Am naechsten Morgen war der Himmel grau und es regete. Nicht nur ein paar Tropfen sondern es goss regelrecht wie aus Kannen. Wir tranken erstmal gemuetlich Kaffee und ueberlegten uns was wir mit einem verregneten Tag anfangen sollten. Weiterfahren ist bei dem Wetter unmoeglich auf den Bergstrassen der Kordilleren. Gegen elf Uhr liess der Regen etwas nach, und wir zogen ein wenig durch Bontoc insbesondere um uns einige der Reisterassen in Stadtnaehe anzusehen. Unten am Chico River gab es einige nette Terassen und eine Haengebruecke ueber den Fluss. Ansonsten ist Bontoc als Stadt eher langweilig wie eben viele philipinischen Kleinstaedte.

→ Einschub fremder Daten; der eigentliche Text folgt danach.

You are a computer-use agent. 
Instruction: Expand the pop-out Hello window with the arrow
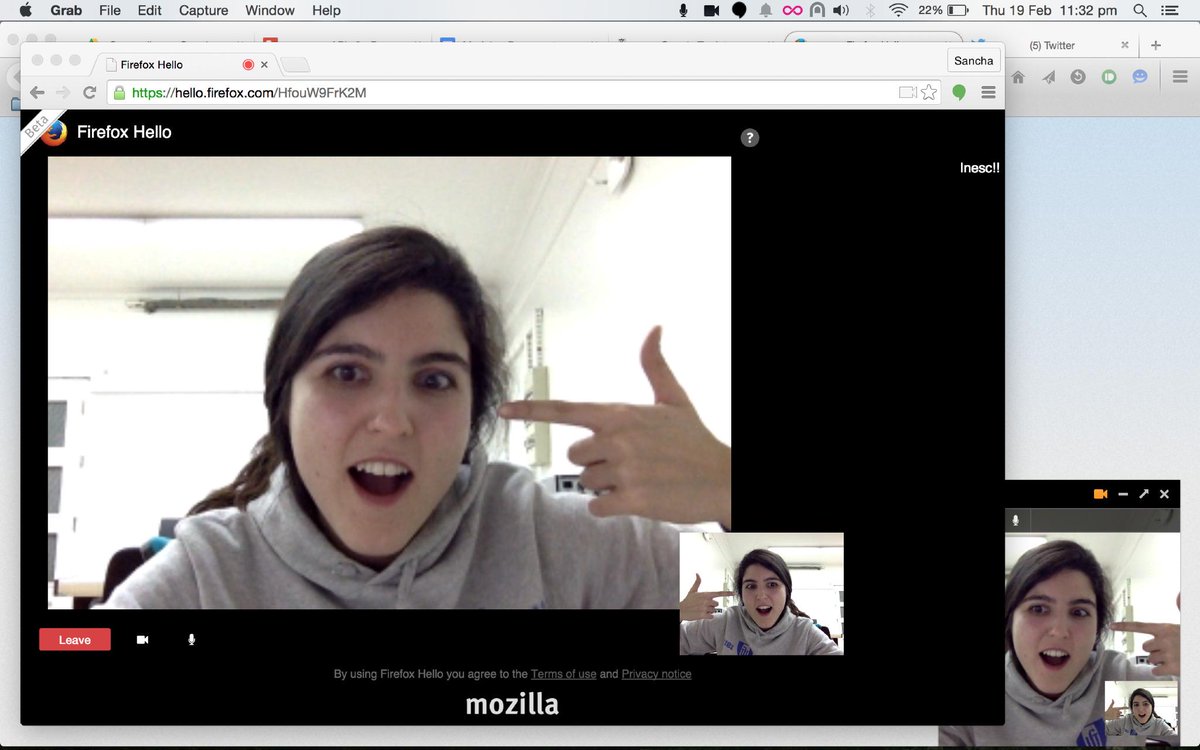(x=1143, y=493)
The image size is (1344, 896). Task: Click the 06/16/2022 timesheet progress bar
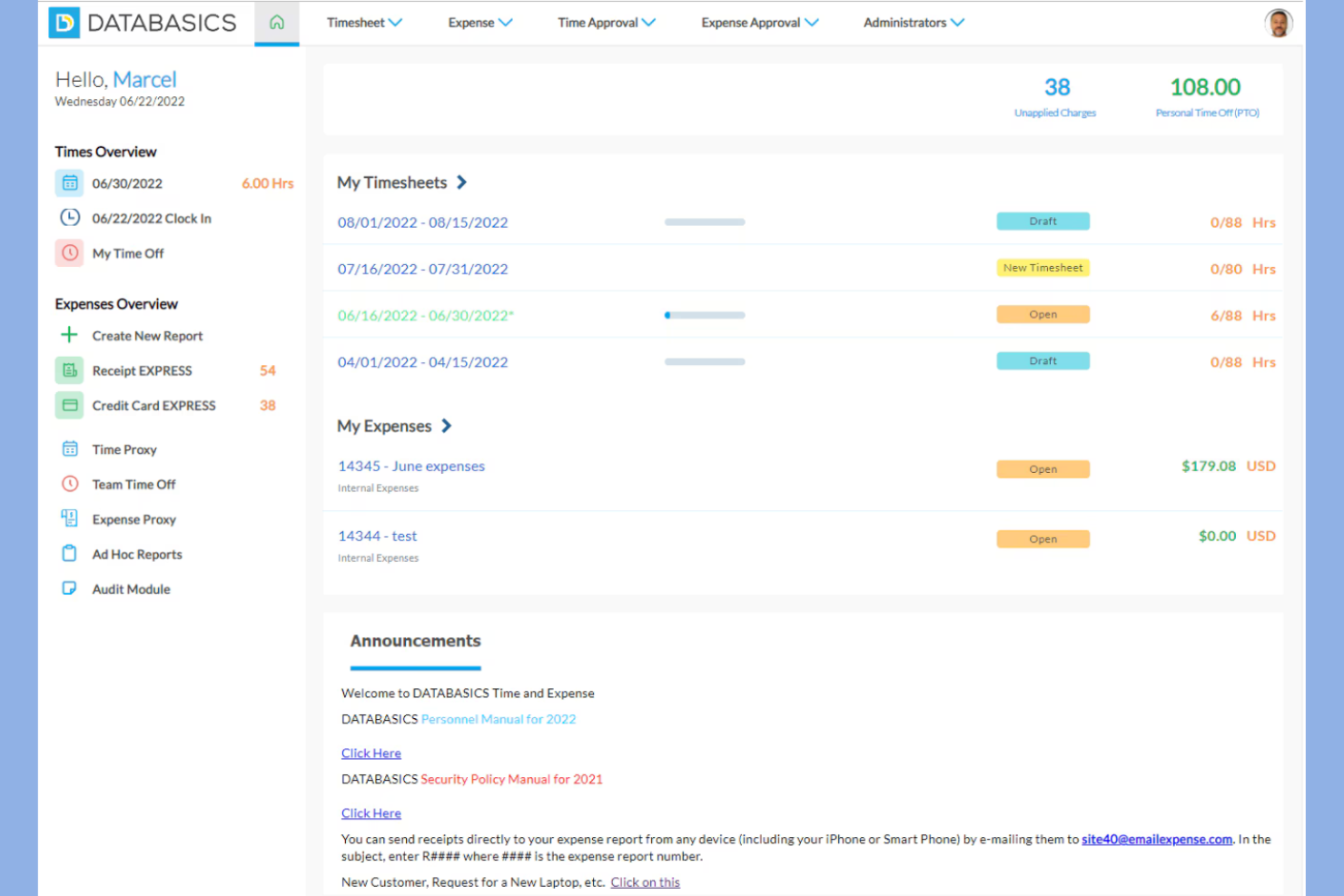705,314
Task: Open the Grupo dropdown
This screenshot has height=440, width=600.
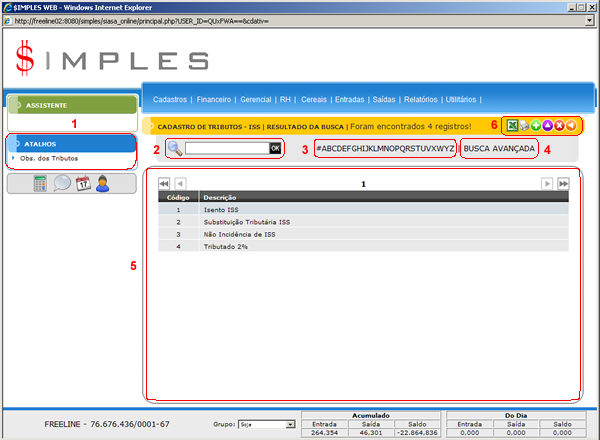Action: coord(291,425)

Zwei Stunden spaeter kehrten wir ins Hotel zurueck, da der Regen viel zu stark geworden war. Ich nutzte dann den Rest des Tages um meinen Reisebericht „up to date“ zu bringen. Am Abend hoerte der Regen auf und in der Nachbarschaft stritten sich einige Betrunkene lautstark. Spaeter hoerte sich es an, als wenn die beiden sich und die Welt bemitleiden wuerden. Ansonsten schliefen wir frueh und standen am naechsten Morgen auch frueh auf.

Es regnete nicht und wir entschlossen uns weiter zu fahren, aber nicht ohne den Reisterassen von Maligcong einen Besuch abzustatten. Die Strasse hoch in die Berge ist schmal, steinig und sehr schlecht. Ohne Allrad kann man sich den Weg nach oben sparen, es sei denn man laeuft die vier Kilometer in die Berge hoch. Am Ende der Strasse parkten wir das Auto und liefen den Rest des Weges zu den Terassen. Die dortigen Terassen sind in erster Linie aus Stein gebaut und auf Tourismus ausgerichtet. So ist die Oberflaeche der Trennungswaelle der Terassen zumindest auf den Hauptwegen betoniert. Mich persoenlich begeistern die Reisterassen von Maligcong nicht so. Ich finde andere viel schoener, aber derm Jens Peters gefallen sie besser als Banaue.

Anschliessend machten wir uns auf den Weg nach Tinglayan, aber davon werde ich morgen erzaehlen.